In this case, the allegations of the plaintiff's complaint, assumed to be true, suffice to meet the admittedly high burden of establishing deliberate indifference and causation. The complaint alleges a pattern of similar violations that began before Pavlovich's employment with the Marysville Police Department and continued thereafter. Pavlovich's continuing pattern of conduct involved not just M.C., but fourteen other minor girls. Pavlovich used Borough equipment and his position as a police officer to directly accomplish his illegal ends. M.C. alleges that, prior to hiring Pavlovich, the Borough and Chief Stoss were aware of this pattern, which had resulted in his prior termination from two other police departments. Further, the complaint alleges that the Borough and Chief Stoss personally became aware of Pavlovich's continuing pattern of conduct through the complaints of the parents of at least three of the minor victims. These facts establish that the defendants were confronted with information which made it obvious that Pavlovich would likely inflict the particular injury suffered by M.C., and yet made the decision to hire Pavlovich. In the face of this clear and unreasonable risk, the defendants took no action to adequately supervise Pavlovich despite his repeated misconduct and the multiple complaints which should have made his constitutional violations obvious. Accordingly, M.C. has stated a claim under § 1983 against the Borough and Chief Stoss in his personal capacity.
C. Punitive Damages
M.C. seeks punitive damages against the Borough and Chief Stoss in her § 1983 claim. Supreme Court precedent makes it clear that punitive damages are not available under § 1983 against a municipality or a municipal official sued in his official capacity. Graham, 473 U.S. at 167 n. 13; City of Newport v. Fact Concerts, Inc., 453 U.S. 247, 271 (1981). Therefore, M.C.'s request for punitive damages against the Borough and Chief Stoss in his official capacity will be dismissed with prejudice. Punitive damages may be recovered under § 1983, however, against an official sued in his personal capacity. Graham, 473 U.S. at 167 n. 13; City of Newport, 453 U.S. at 269. Therefore, M.C.'s request for punitive damages against Chief Stoss in his personal capacity will not be dismissed.
IV. CONCLUSION
For the foregoing reasons, the defendants' motion to dismiss will be granted with respect to the plaintiff's official capacity claim against Chief Stoss and request for punitive damages against the Borough and Chief Stoss in his official capacity. The motion is denied in all other respects.
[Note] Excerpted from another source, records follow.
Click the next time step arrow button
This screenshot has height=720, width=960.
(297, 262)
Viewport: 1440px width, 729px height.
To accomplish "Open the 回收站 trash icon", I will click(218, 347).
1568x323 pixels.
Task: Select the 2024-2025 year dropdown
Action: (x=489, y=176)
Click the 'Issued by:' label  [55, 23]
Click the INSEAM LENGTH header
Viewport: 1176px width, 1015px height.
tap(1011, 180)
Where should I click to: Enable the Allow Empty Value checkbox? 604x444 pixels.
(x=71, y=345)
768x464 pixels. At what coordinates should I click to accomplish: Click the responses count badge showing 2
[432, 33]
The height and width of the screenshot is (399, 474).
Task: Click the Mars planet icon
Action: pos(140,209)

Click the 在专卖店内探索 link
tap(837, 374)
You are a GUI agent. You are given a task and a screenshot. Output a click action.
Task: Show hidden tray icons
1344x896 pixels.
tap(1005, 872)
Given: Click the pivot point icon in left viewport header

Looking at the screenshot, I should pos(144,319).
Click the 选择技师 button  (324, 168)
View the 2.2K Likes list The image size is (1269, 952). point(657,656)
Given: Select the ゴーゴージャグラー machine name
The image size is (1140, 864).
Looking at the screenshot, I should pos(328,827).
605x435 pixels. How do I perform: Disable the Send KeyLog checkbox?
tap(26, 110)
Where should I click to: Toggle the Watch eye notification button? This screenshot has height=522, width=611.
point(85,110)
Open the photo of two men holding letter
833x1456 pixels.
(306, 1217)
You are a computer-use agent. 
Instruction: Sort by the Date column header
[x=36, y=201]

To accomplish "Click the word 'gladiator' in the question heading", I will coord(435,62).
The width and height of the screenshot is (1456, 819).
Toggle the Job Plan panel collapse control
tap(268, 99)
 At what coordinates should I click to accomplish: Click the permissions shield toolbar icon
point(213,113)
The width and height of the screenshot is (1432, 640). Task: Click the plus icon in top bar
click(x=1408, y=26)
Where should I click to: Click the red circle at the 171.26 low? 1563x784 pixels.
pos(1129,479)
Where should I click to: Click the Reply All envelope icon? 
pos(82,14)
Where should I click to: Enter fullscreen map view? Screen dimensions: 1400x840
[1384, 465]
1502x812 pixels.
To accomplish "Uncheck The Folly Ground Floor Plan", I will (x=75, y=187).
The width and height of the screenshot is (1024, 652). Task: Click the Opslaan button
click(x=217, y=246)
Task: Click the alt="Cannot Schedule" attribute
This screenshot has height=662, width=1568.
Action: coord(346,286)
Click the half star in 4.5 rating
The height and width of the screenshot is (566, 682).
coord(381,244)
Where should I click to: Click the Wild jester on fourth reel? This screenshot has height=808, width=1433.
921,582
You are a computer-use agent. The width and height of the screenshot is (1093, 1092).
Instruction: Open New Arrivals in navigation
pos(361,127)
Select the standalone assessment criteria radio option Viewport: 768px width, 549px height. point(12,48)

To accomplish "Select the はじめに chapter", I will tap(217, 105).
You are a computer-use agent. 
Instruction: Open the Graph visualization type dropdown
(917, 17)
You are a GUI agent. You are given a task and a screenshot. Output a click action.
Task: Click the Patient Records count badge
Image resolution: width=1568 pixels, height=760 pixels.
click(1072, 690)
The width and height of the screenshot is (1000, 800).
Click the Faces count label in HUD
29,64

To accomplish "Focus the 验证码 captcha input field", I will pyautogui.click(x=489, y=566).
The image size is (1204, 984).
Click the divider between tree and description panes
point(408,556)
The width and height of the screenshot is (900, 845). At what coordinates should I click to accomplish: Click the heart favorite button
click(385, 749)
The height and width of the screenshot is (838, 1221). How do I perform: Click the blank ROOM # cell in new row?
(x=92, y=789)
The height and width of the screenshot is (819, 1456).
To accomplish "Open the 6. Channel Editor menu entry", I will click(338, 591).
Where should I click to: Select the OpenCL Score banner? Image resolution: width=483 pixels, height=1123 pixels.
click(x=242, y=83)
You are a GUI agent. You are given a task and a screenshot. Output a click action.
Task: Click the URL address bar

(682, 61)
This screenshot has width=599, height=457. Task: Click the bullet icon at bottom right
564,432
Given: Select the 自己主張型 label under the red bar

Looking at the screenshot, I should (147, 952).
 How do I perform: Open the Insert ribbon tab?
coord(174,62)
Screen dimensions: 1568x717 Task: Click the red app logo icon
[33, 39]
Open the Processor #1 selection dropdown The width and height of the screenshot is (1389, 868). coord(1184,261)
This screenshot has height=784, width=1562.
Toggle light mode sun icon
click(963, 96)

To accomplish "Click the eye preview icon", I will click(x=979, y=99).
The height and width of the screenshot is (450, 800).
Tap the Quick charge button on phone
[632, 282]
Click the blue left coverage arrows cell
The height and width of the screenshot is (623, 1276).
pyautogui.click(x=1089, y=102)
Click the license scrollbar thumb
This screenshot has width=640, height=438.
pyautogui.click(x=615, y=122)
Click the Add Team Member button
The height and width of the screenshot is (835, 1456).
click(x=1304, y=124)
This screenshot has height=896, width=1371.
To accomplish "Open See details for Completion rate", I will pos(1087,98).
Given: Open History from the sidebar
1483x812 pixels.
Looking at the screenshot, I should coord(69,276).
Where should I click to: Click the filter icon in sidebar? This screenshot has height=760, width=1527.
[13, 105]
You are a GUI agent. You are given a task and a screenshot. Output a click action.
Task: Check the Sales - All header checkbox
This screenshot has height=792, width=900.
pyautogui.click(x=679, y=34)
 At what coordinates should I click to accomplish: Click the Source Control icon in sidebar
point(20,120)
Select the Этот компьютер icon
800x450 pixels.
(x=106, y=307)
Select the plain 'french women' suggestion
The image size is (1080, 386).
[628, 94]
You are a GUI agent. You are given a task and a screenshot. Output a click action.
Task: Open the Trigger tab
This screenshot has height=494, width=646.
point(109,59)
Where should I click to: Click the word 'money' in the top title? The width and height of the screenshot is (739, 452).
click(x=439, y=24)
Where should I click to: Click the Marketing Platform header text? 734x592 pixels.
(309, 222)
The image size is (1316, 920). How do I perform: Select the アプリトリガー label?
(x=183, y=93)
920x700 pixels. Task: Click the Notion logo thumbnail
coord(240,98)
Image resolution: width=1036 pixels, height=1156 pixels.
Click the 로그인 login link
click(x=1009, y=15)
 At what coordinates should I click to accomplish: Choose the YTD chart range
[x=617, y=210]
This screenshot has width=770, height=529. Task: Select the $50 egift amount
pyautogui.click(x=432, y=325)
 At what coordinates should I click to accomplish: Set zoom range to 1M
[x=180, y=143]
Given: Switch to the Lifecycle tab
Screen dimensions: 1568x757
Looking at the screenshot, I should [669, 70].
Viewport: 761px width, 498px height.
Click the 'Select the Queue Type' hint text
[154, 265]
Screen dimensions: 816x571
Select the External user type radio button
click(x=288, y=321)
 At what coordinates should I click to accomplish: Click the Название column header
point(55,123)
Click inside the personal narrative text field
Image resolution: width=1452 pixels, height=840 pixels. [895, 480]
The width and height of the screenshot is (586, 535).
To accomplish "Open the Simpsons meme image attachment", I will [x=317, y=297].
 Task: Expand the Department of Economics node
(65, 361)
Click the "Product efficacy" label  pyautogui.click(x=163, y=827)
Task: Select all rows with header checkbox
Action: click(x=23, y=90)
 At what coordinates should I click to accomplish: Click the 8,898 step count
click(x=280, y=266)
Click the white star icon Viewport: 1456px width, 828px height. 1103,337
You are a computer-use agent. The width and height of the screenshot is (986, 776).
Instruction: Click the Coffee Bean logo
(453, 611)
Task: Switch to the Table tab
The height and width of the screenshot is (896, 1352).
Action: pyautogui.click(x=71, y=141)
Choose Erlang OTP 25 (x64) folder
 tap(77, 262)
NOW, THEREFORE, IT IS HEREBY ORDERED THAT:
1. Defendants' Motion to Dismiss (Doc. 11) is GRANTED in part and DENIED in part to the following extent:
a. Plaintiff's claim against Chief Stoss in his official capacity is DISMISSED with prejudice; and
b. Plaintiff's request for punitive damages against Marysville Borough and Chief Stoss in his official capacity is DISMISSED with prejudice.